Researchers Null-Route Over 550 Kimwolf and Aisuru Botnet Command Servers

The AISURU/Kimwolf family has evolved from a simple Android‑TV malware into a sprawling residential‑proxy network that now compromises more than two million devices. By hijacking the Android Debug Bridge (ADB) on unsecured TV boxes and exploiting firmware flaws in home routers, the operators turn ordinary consumer hardware into low‑latency exit nodes for DDoS attacks and illicit traffic. Recent intelligence shows the botnet’s architecture pivoting toward SSH‑based command‑and‑control servers hosted on cloud‑friendly providers such as Resi Rack, blurring the line between legitimate hosting and malicious infrastructure.

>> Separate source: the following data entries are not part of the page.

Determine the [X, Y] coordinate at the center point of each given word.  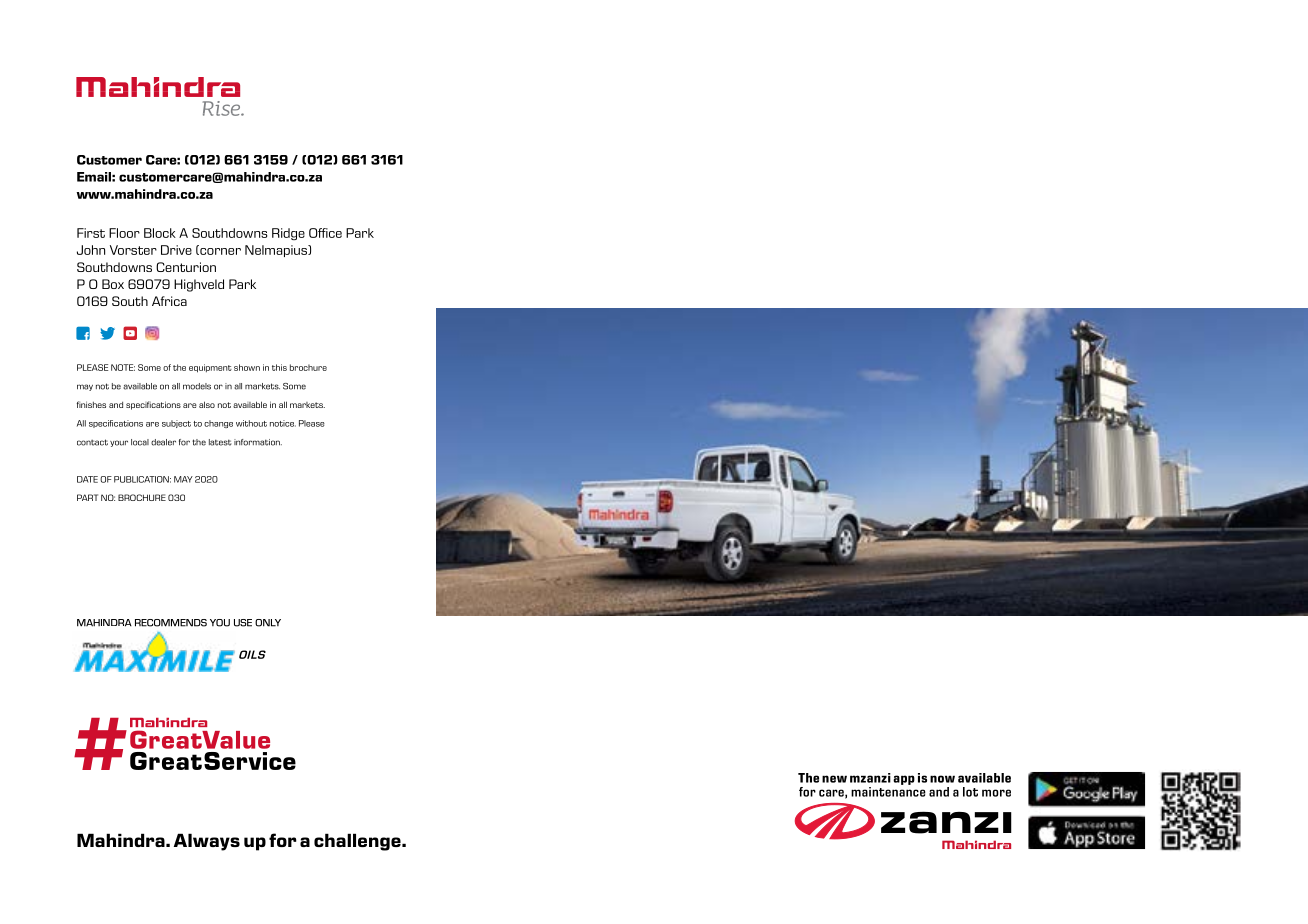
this [279, 367]
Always [207, 842]
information [258, 442]
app [904, 780]
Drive [176, 250]
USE [243, 623]
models [197, 386]
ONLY [268, 623]
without [251, 423]
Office [325, 233]
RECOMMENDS [171, 623]
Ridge [288, 234]
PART [87, 497]
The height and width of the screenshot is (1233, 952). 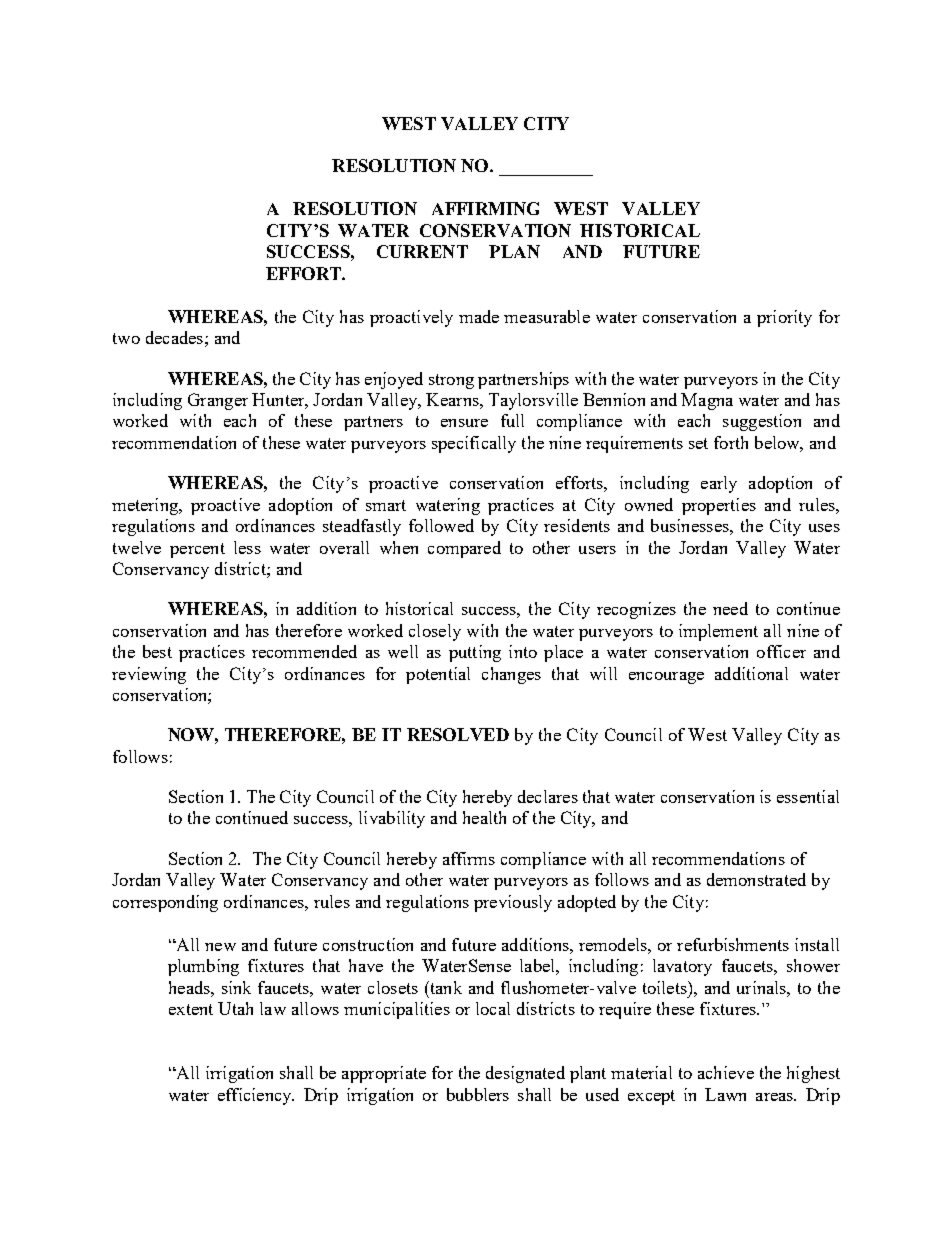 I want to click on putting, so click(x=475, y=653).
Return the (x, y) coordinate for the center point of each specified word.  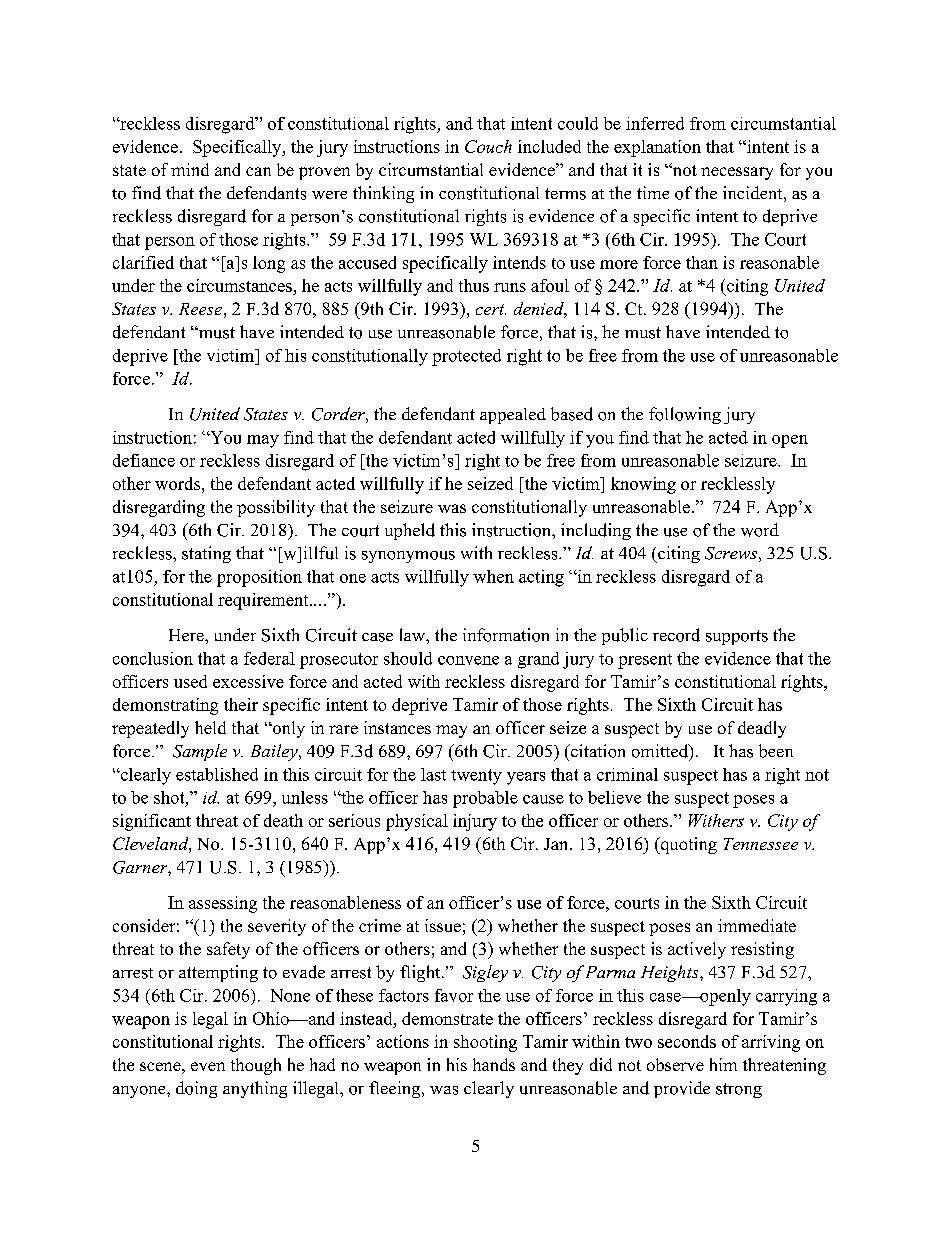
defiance (144, 460)
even (208, 1066)
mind (190, 169)
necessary (737, 173)
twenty (476, 777)
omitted (661, 752)
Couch (488, 146)
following (685, 415)
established (217, 774)
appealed (513, 416)
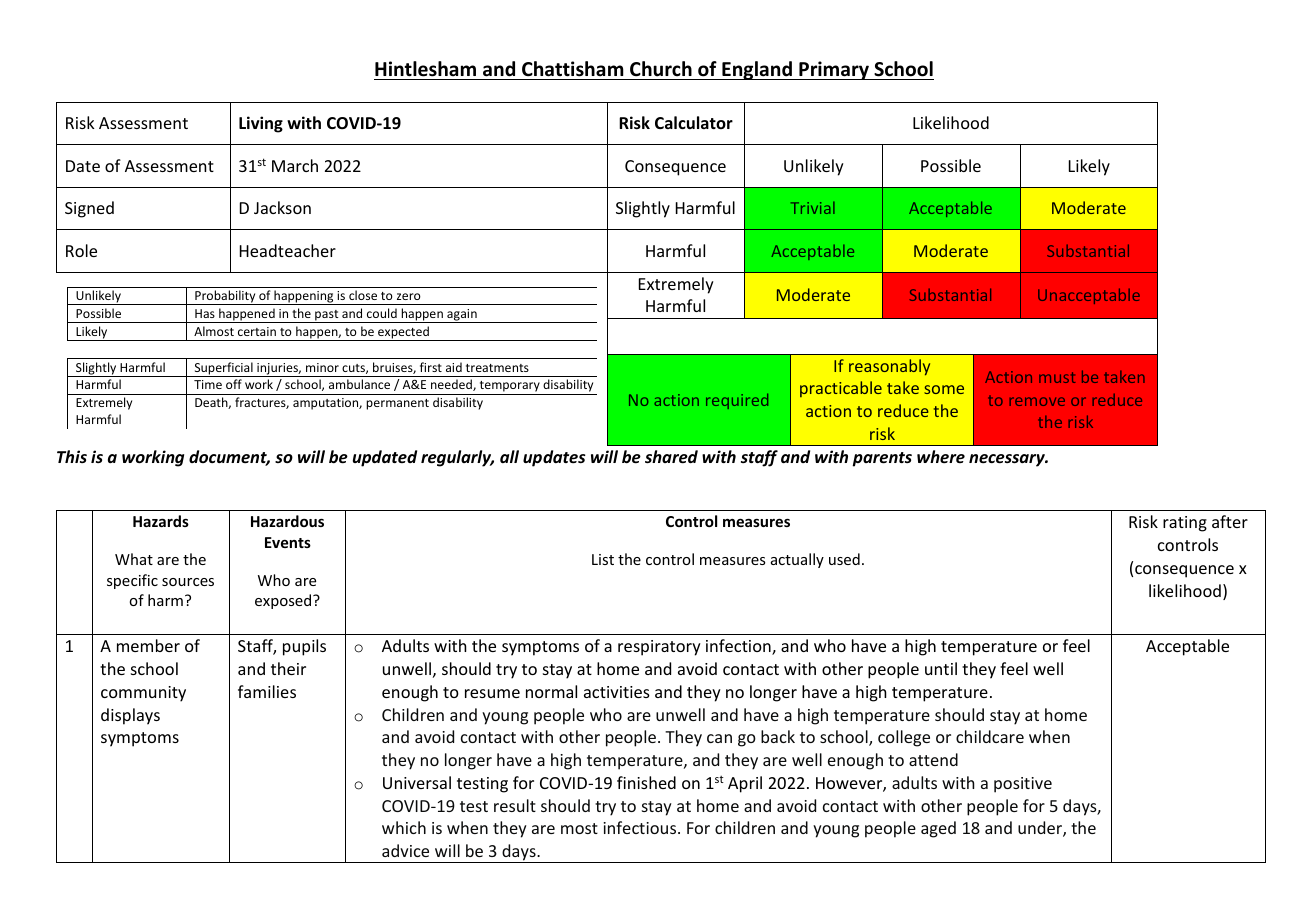 This screenshot has height=924, width=1308. Describe the element at coordinates (661, 69) in the screenshot. I see `Church` at that location.
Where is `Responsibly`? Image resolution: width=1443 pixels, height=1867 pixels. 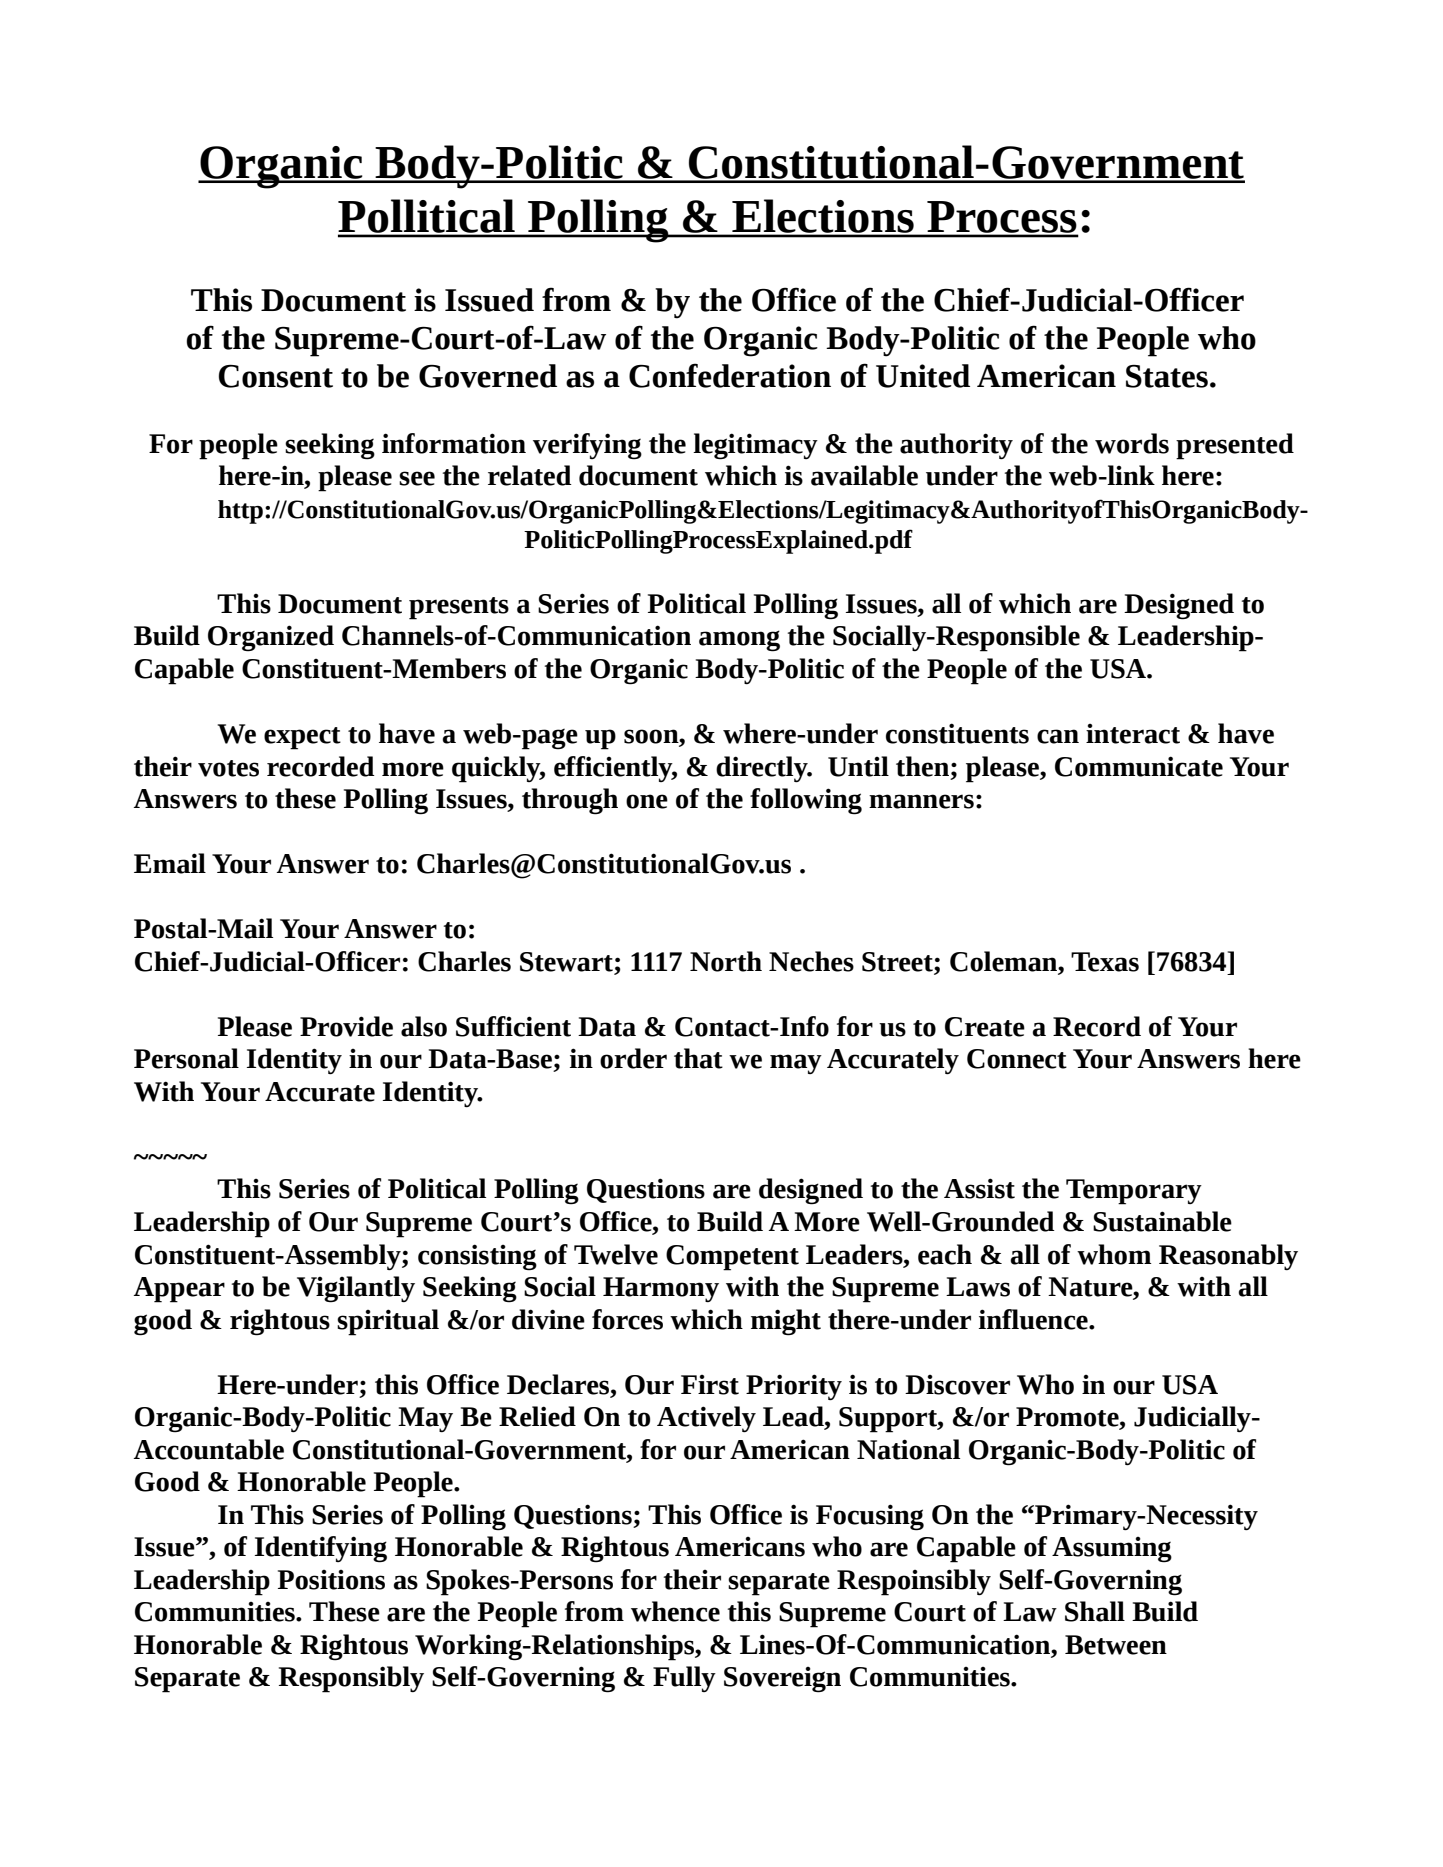
Responsibly is located at coordinates (351, 1679).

In early October 2025 Black Lotus Labs, operating under Lumen Technologies, began null‑routing traffic to over 550 identified C2 domains, effectively cutting off command channels for a large slice of the botnet. The rapid 300 % increase in newly recruited bots—most listed for sale on a single residential‑proxy marketplace—demonstrated how quickly the threat actors can replenish their fleet when a single node is taken down. Null‑routing, while not a permanent cure, forces attackers to rebuild their infrastructure, buying defenders valuable time to update signatures and block compromised IP ranges.

The episode underscores a broader shift toward abusing consumer‑grade devices as stealthy proxies, a trend mirrored by the 832 compromised KeeneticOS routers reported by Chawkr. Because residential IPs carry clean reputations, malicious traffic can evade many traditional security filters, raising the stakes for network defenders and ISPs. Mitigation now requires coordinated takedown efforts, stricter default security on IoT and router firmware, and proactive monitoring of unusual SSH or ADB activity. As botnets continue to monetize proxy services, industry‑wide visibility and rapid response will be essential to curb their growth.